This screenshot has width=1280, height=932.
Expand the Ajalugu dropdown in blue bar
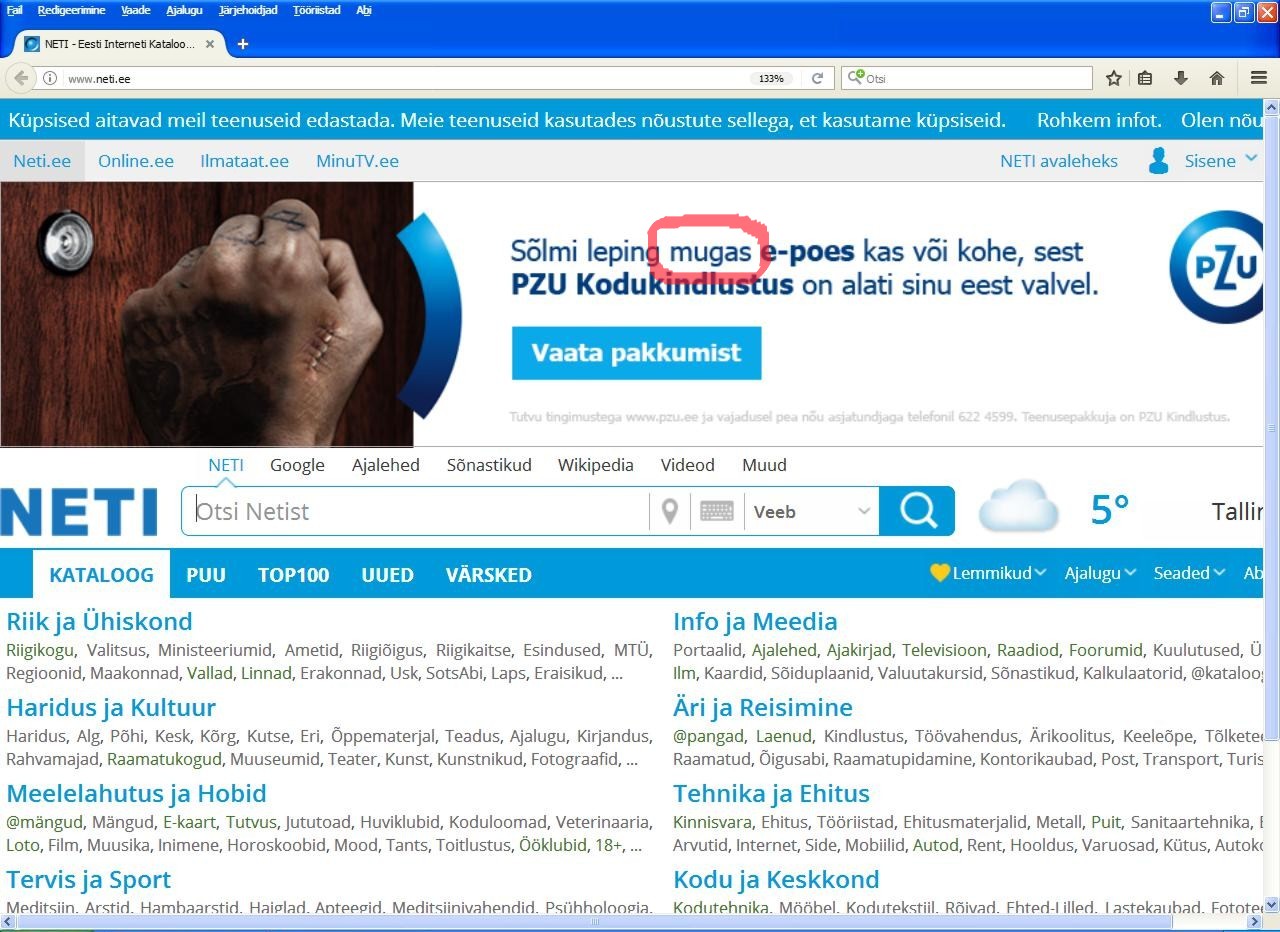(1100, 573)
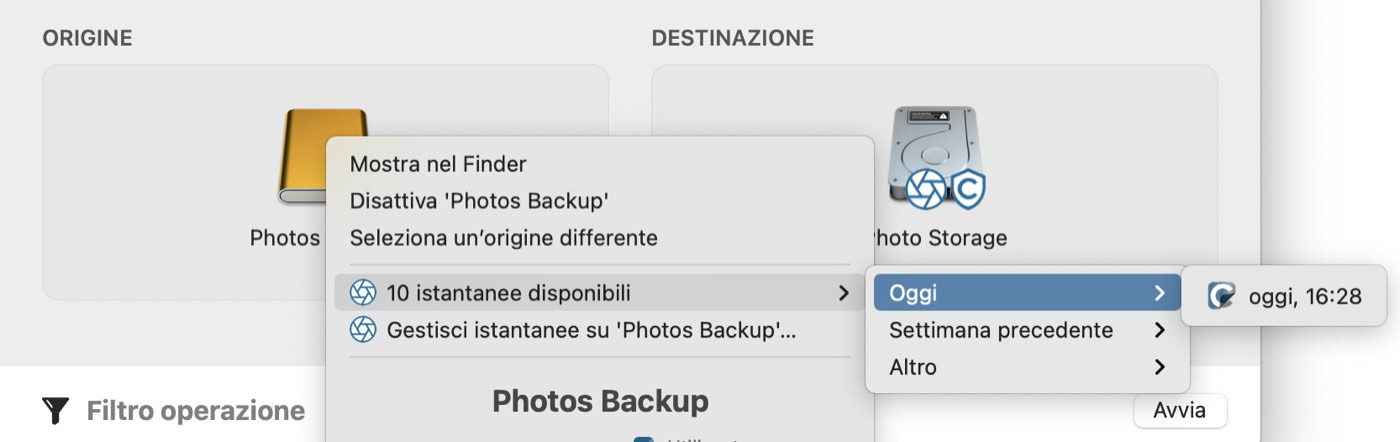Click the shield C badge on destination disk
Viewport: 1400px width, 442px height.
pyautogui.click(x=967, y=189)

================================

» Activity: Only the text of the listing above should be copied, exactly and with pictures left out.

» Final answer:
This screenshot has width=1280, height=932.
Expand the Ajalugu dropdown in blue bar
(1100, 573)
Click the shield C badge on destination disk
Viewport: 1400px width, 442px height.
pyautogui.click(x=967, y=189)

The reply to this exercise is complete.